Pathogenic variants in SCN2A are reported in a spectrum
of neurodevelopmental disorders including developmental and
epileptic encephalopathies, benign familial neonatal-infantile
seizures, episodic ataxia, and autism spectrum disorder and
intellectual disability with and without seizures [1]. More than
1000 mutaions of SCN1A gene were reported in the Clinvar
database, including deletion, duplication, indel, insertion and single
nucleotide types. Around 70% of those variations was evaluated as
responsible for the occurences of Benign familial infantile seizures
or early infantile epileptic encephalopathy 11. The single nucleotide
mutations were the most frequently reported mutations and were
84% in the total mutation types. However, only about 8.5% of the
single nucleotide mutations were due to de-nove mutations in the
SCN2A gene. Comparing with the 65% of the de-novo rate in the
SCN1A gene, the rate of de-novo in the SCN2A gene is significantly
lower [6]. We evaluated WES data from 332 Chinese patients with
epilepsy and identified the one de-nove missense mutation in the
SCN2A in this patient and the mutation was evaluated as the cause
of the disease. Generally, the de-novo mutations of SCN2A gene
often lead to severe phenotype with developmental delay [3]. The
patient in our case reported here is only 5 years old, but she had
epilepsy syndromes for more than three years and had more severe
symptoms such as poor orientation, cognition, memory, calculation,
and attention et al.
The mutation of the SCN2A gene we detected (c.3686 A>T
p.Asp1229Val) has not been recorded in the Clinvar database as
of today [6]. Our report provided further evidence for the cause
of epilepsy from a genetic level. We predict the result will be
immediately useful for the clinical interpretation of SCN2A variants,
and also provides deeper insights for SCN2A mutations associated
with the broad clinical spectrum of seizures.

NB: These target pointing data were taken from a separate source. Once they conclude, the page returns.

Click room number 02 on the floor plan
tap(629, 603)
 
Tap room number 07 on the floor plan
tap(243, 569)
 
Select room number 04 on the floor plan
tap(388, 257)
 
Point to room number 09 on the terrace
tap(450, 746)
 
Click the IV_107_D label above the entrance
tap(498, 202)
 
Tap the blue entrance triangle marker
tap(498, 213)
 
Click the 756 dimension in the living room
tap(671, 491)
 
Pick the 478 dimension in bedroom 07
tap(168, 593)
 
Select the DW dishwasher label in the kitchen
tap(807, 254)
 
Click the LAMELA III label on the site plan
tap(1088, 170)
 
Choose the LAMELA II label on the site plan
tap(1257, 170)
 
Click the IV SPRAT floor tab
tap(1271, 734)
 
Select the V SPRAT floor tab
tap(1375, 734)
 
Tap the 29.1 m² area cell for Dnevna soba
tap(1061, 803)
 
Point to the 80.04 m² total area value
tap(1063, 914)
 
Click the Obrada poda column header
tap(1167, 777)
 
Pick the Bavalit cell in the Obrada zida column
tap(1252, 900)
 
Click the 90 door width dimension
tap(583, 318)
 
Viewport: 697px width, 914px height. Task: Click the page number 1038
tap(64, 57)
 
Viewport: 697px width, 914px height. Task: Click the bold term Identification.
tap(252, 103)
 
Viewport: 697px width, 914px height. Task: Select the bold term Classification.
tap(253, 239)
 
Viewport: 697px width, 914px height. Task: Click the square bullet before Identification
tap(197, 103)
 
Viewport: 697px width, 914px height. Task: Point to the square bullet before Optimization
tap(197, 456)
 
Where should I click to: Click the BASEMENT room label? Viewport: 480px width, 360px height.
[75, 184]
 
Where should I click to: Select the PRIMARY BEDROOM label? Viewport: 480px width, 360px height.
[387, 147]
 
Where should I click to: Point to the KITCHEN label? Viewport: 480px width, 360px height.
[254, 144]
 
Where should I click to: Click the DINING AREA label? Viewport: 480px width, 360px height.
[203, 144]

The experimental protocol was established, according to the ethical guidelines of the Helsinki Declaration and was approved by the Human Ethics Committee of the Second Hospital of Shanxi Medical University. Written informed consent was obtained from individual or guardian participants. This study was supported in the part by grants from the Epilepsy Research Fund (UCB No. 2014007) from China antiepileptic Association.